Besides, this bloodbath is nothing we haven’t seen before.  Back in September, the crypto market fell into a bearish slump after a bullish frenzy in August.  Bitcoin and Ethereum both lost around 68% and 78% of their respective values in two weeks, and Litecoin fell a gut-punching 105% over a matter of days.  From these ashes, however, the market rose to the highs we just experienced.  It wasn’t doomsday, just the fallout of a booming summer.

Granted, this blindside correction has Bitcoin down nearly 50% from 5 days ago, an unfortunate departure from its all-time high of $20k.  But the healthier the prosperity, the harsher the correction, especially at a time when institutional adoption is on the rise.  In December alone, we’ve seen the inauguration of Bitcoin futures, doors open for cryptocurrency ETFs, and policy makers scramble to accommodate crypto intoformal regulation.  

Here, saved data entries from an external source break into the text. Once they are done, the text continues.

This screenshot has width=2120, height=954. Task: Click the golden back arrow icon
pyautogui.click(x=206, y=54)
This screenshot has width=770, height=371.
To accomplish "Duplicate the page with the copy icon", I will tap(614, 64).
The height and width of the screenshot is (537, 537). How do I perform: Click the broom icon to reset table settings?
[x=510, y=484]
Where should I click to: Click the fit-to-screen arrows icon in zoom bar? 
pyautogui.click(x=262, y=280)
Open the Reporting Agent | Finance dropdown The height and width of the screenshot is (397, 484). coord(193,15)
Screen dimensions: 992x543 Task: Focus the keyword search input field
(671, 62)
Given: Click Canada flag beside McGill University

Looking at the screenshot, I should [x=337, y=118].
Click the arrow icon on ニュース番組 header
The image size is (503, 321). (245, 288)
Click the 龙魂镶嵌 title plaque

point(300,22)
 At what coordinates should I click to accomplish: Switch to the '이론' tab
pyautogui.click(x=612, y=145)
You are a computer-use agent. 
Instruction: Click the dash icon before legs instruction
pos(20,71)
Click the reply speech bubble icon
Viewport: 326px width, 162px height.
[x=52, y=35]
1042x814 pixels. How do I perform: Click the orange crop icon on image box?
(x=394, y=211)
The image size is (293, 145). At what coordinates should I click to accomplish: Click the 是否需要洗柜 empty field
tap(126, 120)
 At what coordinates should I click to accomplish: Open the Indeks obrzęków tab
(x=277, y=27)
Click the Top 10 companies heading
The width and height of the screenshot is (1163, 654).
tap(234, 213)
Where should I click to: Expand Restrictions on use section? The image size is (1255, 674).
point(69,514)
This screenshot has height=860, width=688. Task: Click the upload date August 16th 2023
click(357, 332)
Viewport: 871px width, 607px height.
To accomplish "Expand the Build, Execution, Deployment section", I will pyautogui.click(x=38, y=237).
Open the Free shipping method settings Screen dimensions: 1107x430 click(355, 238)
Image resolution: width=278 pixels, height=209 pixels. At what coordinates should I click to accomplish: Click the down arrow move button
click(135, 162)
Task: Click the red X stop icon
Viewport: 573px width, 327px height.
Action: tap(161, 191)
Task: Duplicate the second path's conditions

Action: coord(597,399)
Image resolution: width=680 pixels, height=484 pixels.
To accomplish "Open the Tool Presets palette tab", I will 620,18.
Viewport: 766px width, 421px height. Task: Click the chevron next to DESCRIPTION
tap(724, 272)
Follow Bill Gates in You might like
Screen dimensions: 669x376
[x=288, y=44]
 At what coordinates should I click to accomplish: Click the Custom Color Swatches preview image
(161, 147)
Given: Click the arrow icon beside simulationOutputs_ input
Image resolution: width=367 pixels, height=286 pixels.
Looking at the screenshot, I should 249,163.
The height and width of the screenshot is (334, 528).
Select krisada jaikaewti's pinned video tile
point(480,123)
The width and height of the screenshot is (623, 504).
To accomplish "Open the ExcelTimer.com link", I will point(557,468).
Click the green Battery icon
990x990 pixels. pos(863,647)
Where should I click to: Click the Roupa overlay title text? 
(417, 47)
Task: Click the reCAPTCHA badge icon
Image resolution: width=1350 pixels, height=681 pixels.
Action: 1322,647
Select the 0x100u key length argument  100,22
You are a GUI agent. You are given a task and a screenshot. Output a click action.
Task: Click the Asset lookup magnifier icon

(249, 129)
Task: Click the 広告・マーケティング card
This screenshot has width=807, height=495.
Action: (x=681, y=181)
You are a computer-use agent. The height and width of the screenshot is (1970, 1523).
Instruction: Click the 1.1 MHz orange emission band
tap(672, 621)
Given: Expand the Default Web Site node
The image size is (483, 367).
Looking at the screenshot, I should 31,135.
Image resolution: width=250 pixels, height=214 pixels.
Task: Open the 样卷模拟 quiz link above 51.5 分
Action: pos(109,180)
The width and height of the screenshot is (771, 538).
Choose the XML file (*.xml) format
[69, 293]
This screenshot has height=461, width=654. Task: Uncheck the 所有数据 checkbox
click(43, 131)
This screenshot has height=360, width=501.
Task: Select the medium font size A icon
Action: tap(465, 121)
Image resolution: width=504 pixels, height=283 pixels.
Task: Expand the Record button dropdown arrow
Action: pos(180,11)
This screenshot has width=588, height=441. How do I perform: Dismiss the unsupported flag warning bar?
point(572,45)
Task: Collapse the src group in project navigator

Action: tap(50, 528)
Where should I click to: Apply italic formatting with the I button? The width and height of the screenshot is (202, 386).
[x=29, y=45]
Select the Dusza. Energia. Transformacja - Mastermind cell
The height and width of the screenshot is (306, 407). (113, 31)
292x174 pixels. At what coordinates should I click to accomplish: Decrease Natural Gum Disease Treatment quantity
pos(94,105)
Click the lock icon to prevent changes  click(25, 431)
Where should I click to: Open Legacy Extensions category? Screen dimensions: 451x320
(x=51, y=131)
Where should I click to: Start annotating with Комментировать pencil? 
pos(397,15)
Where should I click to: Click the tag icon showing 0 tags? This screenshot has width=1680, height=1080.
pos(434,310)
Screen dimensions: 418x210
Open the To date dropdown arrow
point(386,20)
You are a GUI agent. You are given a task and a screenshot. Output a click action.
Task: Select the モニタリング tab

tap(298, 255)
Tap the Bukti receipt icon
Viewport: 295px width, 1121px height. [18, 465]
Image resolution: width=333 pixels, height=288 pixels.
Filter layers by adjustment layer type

Bitcoin and friends’ gains over the past month have run alongside a triage of attention from global governments, the general public, and legacy financial institutions.  The same factors that slung the market to the stratosphere are likely the same tethers dragging it back down to earth.  But these catalysts of success and disaster, of investor ecstasy and despair, are the very stimulants that will sustain crypto in 2018 and the years to come.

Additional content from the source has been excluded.